La respiración era escandalosa. A trompicones. Envuelta en miedos. Sin ni siquiera el tic tac de un reloj que le hiciera frente. Muy a lo lejos, muy de vez en cuando, unos pasos o unas voces. Ni siquiera un tic tac, solo aquellos estertores infernales,... Mi mano en su brazo frío y húmedo. Las piernas huesudas, descarnadas y, ahora, también amoratadas. Los huesos de las rodillas descomunales. Los pies vendados. Los ojos ausentes, los párpados rendidos. Solo el trocito mínimo de carne que mi mano apretaba parecía resucitado. A veces parecía que dejaba de respirar. Silencios como telegramas del pasmo. ¿Habrá muerto? ¿Cómo puede estar aquí, en un cuarto tan pequeño, algo tan grande como la muerte? Al menos eso pensaba yo mientras leía aquellos telegramas del Averno.

«¿Está enfermo alguno entre vosotros? Llame a los presbíteros de la Iglesia, que oren sobre él y le unjan con óleo en el nombre del Señor. Y la oración de la fe salvará al enfermo, y el Señor hará que se levante, y los pecados le serán perdonados», Epístola de Santiago 5: 14-15.

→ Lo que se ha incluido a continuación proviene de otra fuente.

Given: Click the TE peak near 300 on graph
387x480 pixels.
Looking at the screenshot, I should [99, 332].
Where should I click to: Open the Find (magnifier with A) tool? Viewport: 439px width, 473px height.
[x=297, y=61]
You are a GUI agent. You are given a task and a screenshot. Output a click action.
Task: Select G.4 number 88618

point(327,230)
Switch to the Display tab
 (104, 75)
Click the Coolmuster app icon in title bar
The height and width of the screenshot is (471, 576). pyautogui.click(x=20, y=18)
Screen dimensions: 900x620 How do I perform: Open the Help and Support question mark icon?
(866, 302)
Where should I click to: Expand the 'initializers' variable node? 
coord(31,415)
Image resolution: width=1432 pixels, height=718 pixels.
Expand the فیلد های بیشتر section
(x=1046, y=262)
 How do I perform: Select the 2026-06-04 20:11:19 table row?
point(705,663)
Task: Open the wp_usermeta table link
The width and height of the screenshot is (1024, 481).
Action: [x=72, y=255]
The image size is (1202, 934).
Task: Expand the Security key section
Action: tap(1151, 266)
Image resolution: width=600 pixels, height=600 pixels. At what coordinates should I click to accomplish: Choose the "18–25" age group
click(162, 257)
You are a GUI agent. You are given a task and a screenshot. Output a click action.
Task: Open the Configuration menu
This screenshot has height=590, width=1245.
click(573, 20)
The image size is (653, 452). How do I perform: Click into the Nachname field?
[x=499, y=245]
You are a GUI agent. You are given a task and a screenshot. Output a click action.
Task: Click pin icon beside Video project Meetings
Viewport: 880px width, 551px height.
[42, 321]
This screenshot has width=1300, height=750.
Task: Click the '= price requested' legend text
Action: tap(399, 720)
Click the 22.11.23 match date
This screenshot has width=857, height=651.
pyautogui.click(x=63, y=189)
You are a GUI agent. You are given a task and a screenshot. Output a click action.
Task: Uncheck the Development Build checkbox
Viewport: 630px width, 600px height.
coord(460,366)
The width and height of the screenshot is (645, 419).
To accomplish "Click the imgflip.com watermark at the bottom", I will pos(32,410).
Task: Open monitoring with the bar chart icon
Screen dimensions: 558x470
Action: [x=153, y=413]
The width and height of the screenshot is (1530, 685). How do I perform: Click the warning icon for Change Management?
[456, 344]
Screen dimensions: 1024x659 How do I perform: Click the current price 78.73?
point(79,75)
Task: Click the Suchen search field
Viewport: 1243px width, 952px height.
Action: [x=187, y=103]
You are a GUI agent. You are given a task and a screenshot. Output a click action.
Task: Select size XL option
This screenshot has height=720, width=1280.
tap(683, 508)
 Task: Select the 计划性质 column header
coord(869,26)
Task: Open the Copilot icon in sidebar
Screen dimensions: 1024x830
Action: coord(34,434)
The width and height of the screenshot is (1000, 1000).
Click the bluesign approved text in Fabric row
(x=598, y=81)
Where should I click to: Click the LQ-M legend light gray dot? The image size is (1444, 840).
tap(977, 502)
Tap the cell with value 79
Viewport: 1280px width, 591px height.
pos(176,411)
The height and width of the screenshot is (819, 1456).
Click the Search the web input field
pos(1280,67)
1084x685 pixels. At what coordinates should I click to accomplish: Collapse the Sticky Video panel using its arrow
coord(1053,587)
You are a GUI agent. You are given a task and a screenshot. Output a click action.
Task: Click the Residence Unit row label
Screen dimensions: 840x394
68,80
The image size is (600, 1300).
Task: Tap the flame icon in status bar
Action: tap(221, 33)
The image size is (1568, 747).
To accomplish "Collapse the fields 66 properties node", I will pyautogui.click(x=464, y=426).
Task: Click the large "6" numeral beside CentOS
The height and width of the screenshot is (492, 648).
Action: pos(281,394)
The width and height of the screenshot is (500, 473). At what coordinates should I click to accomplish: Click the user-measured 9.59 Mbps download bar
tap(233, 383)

En eso llegó el sacerdote con los santos óleos. Se colocó la estola. Intentó en vano que ella le oyera. Ella no atendía ya a los vivos. Rezamos todos los presentes con el arrobo de la muerte presentida. Como si aquel padrenuestro de siempre fuera nuevo, como si no hubiera habido otros antes, como si ya no hubiera nunca más otros después. El sacerdote sacó la crismera plateada de su funda de cuero. Y dejó la señal de Cristo, Cristo de la Expiración, Cristo de la Agonía, en su frente y en sus manos. Y hubo consuelo para los que allí estábamos. Y el desaliento fue vencido. Como si la vida hubiera de ser eterna. Como si la paz pudiera a la muerte.

Quedamos solos otra vez. Vistas desde donde yo estaba, las rodillas, bajo la ropa de cama, parecían levemente flexionadas, como si alguien le estuviera clavando los pies a una cruz.

Calvario. Pocas horas después, aún no había anochecido, cesaron los estertores. Quedó todo en silencio. Los presentes nos miramos como dando por venido lo esperado. Aún hubo tiempo para los espasmos que suceden a la muerte. Movió por última vez los músculos del cuello y expiró.

Faltaban cuatro días para que cumpliera los ochenta y nueve.